Bunu ne hakla, hangi meşru hakkı, hangi temel hak ve özgürlük kavramına dahil hürriyeti ileri sürerek yapacak? Böyle bir şey mümkün olabilir mi? Örneği tersine çevirmişsiniz ama konuyla pek ilgisi olmamış.

Alıntı:
Av.S.Karaca
Sevgili Kilimanjaro, verdiğiniz örnek çok uç (veya ekstrem mi demeliydim?).

Ben bu örneği, "hukuk mevzuattan ibarettir" düşüncesini eleştirmek için verdim; misalin sizin tabirinizle "uç" olması, tartışma gerektirmeyecek kadar açık bir örnek vermek istememden kaynaklandı, yoksa bu konuda binlerce örnek verilebilir.

Alıntı:
TBB Meslek Kuralları:
20- Avukatlar ve Avukat Stajyerleri mesleğe yaraşır bir kılık ve kıyafetle başları açık olarak mahkemelerde görev yaparlar. Duruşmalara Türkiye Barolar Birliğince şekli saptanmış cübbe ile ve temiz bir kıyafetle çıkarlar. Erkek Avukatlar iklim ve mevsim koşullarının elverdiği ölçüde kravat takarlar.

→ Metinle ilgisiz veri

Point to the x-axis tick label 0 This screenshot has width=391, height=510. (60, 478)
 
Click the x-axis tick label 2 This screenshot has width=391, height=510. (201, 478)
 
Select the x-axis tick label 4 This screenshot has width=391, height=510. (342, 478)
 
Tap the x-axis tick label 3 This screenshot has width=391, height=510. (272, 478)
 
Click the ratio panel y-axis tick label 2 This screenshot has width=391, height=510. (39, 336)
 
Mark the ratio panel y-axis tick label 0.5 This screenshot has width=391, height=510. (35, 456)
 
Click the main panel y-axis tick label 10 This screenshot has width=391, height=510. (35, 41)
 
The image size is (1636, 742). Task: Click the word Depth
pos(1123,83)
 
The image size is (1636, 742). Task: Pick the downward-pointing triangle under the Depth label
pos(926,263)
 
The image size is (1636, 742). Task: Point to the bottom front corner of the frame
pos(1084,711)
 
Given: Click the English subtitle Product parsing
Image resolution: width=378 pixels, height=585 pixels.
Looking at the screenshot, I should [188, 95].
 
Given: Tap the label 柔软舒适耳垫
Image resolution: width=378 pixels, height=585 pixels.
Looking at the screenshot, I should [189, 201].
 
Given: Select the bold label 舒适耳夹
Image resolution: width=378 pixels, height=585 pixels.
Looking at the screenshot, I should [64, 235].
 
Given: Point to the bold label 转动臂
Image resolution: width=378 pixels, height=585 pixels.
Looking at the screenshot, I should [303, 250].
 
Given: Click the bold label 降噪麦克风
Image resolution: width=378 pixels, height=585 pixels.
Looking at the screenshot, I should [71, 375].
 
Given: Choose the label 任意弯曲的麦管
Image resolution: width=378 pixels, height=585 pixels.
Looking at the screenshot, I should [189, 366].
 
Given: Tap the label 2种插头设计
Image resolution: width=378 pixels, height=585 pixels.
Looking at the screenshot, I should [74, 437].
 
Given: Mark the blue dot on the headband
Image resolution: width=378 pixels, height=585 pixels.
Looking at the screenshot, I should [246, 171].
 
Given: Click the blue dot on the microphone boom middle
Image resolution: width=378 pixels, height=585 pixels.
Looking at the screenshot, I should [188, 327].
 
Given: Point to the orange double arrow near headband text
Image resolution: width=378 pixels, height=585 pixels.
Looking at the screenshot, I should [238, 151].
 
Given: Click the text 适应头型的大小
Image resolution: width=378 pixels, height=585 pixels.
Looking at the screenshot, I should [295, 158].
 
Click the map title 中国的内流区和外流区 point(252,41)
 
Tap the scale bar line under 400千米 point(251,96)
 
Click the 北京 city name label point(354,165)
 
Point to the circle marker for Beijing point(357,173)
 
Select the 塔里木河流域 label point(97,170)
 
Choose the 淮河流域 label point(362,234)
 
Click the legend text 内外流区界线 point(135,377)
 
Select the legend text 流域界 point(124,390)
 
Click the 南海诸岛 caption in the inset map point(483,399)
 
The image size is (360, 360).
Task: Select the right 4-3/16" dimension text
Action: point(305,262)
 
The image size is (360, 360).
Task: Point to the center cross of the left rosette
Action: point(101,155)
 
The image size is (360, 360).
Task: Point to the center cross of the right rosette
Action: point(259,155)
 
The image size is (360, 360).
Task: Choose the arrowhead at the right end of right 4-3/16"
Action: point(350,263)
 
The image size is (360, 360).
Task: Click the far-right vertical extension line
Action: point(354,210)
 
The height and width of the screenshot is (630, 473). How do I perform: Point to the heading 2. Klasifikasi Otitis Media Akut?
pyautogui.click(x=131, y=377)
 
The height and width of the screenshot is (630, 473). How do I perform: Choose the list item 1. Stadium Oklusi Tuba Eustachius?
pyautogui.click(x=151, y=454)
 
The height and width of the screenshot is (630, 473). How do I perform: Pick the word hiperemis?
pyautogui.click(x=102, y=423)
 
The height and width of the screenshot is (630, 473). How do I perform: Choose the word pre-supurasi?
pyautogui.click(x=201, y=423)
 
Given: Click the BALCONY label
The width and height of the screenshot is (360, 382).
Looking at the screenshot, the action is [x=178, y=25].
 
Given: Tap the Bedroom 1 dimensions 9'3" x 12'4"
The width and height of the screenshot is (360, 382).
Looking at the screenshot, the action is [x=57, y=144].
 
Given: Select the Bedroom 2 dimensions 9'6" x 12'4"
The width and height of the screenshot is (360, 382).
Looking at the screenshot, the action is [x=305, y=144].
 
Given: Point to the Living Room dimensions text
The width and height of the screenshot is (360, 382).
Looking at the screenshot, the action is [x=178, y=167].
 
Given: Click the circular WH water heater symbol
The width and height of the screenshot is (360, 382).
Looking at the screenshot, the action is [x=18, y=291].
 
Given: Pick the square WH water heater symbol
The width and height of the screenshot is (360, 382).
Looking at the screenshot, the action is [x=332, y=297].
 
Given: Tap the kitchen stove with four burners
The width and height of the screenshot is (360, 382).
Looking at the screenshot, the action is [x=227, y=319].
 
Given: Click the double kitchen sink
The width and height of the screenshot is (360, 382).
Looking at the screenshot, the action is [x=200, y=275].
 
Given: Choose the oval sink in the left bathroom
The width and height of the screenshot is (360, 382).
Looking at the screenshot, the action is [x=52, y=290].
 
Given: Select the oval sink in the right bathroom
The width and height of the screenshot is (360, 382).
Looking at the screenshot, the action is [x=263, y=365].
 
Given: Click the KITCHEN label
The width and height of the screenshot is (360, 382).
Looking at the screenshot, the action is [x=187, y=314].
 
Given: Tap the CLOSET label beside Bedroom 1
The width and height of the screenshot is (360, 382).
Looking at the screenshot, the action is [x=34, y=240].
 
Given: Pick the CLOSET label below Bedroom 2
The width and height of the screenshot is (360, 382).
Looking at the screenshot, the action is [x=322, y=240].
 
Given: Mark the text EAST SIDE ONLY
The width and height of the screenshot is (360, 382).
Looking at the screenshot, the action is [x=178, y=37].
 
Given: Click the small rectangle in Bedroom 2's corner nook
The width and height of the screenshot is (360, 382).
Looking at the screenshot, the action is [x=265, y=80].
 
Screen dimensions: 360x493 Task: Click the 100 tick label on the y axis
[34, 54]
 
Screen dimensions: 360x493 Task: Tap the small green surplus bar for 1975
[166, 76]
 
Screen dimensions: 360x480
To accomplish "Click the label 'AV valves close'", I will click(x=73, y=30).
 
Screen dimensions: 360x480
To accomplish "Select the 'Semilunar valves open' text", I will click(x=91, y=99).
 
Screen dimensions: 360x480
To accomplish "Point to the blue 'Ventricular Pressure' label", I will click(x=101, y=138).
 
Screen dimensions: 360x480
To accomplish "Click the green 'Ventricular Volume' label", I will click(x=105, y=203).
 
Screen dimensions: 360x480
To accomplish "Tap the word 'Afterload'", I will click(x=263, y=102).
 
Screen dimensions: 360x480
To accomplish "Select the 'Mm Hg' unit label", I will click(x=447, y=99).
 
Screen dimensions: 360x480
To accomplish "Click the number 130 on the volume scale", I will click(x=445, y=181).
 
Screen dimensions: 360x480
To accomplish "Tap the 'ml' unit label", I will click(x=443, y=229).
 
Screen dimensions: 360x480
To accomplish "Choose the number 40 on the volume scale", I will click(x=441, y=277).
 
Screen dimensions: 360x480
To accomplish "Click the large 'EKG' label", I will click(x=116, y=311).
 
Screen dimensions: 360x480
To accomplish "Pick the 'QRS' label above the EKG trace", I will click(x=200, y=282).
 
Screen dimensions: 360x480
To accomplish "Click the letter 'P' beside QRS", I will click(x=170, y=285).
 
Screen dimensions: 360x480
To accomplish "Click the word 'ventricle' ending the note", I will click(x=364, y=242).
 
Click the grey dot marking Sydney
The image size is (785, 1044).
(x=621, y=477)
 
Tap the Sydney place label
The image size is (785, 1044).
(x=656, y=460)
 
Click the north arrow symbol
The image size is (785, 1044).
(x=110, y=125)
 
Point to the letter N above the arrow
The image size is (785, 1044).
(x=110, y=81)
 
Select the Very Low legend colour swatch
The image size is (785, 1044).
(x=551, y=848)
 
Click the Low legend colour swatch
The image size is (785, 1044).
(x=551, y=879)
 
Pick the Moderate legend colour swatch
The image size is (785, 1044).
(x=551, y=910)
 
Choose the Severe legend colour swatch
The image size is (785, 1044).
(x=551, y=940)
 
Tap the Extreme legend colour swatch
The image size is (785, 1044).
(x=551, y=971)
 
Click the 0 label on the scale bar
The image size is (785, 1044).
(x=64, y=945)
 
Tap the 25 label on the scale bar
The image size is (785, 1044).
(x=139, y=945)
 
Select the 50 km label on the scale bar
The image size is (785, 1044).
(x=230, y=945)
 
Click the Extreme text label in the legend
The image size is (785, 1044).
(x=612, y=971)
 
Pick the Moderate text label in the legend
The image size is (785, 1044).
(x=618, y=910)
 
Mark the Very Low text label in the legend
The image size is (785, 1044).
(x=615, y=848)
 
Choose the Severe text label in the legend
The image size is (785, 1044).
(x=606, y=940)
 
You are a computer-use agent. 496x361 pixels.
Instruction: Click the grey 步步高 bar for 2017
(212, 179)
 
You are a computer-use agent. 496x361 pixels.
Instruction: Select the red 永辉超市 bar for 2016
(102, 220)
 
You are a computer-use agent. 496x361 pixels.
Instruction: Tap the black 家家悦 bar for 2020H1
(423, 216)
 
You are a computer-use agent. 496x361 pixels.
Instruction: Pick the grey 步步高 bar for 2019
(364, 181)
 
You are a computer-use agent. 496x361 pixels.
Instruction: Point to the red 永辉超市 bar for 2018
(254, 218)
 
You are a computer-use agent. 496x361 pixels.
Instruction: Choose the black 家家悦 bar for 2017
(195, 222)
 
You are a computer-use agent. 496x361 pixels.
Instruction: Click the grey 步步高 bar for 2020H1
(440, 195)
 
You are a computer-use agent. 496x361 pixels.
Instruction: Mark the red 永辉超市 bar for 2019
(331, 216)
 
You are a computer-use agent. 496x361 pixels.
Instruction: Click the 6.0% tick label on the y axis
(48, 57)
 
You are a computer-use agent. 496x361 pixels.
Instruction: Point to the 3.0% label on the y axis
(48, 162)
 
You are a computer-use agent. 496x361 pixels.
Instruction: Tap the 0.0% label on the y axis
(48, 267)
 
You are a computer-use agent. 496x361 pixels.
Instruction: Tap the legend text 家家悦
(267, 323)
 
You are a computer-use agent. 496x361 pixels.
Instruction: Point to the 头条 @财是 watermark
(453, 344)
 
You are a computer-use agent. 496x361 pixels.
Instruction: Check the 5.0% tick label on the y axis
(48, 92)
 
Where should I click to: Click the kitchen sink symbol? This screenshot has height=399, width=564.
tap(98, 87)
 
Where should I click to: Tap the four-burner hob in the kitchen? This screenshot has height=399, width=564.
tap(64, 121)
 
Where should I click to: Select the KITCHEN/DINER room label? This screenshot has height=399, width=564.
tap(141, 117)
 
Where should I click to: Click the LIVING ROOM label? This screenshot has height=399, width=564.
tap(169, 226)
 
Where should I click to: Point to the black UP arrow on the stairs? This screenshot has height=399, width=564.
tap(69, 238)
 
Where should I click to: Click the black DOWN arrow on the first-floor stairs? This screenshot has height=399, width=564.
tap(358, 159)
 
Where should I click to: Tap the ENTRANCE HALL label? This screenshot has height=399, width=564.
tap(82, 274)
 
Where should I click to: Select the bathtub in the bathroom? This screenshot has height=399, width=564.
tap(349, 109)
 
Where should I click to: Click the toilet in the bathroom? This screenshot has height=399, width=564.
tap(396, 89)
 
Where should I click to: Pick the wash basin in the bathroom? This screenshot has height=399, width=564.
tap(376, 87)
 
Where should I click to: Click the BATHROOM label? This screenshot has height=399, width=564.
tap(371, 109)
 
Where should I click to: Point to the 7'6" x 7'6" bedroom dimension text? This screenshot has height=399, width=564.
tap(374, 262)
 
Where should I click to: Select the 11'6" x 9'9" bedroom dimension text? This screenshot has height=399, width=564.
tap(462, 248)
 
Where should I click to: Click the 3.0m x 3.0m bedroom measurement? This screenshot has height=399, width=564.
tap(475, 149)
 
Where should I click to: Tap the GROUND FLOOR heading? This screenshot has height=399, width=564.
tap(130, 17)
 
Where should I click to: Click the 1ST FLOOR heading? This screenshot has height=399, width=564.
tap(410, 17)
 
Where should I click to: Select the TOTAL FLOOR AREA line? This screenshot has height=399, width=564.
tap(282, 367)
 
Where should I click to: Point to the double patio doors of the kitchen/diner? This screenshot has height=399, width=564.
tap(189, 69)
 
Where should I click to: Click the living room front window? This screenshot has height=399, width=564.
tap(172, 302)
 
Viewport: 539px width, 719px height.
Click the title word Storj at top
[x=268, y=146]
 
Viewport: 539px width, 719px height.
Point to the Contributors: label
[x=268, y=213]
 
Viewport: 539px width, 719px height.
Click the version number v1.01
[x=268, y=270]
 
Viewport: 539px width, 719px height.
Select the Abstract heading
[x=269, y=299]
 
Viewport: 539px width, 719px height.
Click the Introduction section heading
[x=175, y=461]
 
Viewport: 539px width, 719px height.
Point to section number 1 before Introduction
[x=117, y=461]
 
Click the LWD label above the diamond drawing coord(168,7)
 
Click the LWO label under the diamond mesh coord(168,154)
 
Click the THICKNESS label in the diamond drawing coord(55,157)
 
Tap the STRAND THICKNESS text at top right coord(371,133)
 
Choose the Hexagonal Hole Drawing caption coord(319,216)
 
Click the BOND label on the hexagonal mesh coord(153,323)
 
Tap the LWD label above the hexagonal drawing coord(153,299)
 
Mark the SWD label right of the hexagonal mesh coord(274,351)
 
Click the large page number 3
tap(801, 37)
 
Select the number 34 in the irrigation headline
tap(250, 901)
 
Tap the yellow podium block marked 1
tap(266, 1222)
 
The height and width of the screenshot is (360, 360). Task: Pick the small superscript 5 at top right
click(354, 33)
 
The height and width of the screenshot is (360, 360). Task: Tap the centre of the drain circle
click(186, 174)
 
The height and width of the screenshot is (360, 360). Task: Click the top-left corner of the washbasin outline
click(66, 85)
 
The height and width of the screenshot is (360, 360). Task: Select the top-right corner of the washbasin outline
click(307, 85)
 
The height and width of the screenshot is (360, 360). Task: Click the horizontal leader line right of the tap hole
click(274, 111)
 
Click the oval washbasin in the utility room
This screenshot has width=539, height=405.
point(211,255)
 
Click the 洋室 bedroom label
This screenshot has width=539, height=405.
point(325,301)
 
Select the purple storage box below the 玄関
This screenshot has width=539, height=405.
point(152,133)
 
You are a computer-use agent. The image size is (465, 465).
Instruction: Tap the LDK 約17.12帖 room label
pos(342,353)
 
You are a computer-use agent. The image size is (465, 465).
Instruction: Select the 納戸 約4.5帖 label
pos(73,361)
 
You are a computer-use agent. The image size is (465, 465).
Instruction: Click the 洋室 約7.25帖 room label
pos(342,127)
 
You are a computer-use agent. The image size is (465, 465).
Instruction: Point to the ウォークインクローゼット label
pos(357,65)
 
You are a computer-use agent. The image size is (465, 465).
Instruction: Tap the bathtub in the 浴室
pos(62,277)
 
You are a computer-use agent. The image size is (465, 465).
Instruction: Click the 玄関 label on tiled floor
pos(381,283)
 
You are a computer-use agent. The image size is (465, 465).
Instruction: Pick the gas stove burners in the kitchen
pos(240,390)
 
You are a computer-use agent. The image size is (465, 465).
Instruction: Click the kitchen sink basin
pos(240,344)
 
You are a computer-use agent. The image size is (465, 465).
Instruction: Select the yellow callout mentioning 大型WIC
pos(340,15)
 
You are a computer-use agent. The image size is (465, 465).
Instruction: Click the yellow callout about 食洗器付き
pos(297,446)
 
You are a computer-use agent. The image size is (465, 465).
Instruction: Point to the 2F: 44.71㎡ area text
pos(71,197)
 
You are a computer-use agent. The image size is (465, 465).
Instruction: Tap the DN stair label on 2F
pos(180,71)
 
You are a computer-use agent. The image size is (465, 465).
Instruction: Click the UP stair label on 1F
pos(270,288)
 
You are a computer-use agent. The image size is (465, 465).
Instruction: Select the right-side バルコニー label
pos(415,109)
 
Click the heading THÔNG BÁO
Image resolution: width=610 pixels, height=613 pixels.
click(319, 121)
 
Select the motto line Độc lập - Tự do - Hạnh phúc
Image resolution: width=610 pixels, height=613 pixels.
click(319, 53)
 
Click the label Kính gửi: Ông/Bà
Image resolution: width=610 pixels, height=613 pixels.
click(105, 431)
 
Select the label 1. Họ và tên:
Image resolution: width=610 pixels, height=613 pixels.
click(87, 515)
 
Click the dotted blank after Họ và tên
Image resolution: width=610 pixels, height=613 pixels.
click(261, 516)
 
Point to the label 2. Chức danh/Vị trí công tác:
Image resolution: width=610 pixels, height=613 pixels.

Kravatla ilgili eleştirilerimi geçtim, söylermisiniz bana, Erzurum'daki bir avukatla Antalya'daki bir avukatı kravat hususunda farklı düzenlemelere tabi tutmakta ne tür bir hukuki yarar bulunmaktadır? Ve bu husus anayasada ifadesini bulan eşitlik ilkesiyle ne derece telif edilebilir? Haydi bunlara hukuki gerekçeler ürettik diyelim (mesela popüler tabiriyle, "anayasada geçen eşitlik kavramı mutlak eşitlik anlamında yorumlanmamalıdır" gibi) savcılar Barolar Birliğinin disiplin memurumudur ki meslektaşımızdan kravatsız olduğu için kimlik isteyebiliyor?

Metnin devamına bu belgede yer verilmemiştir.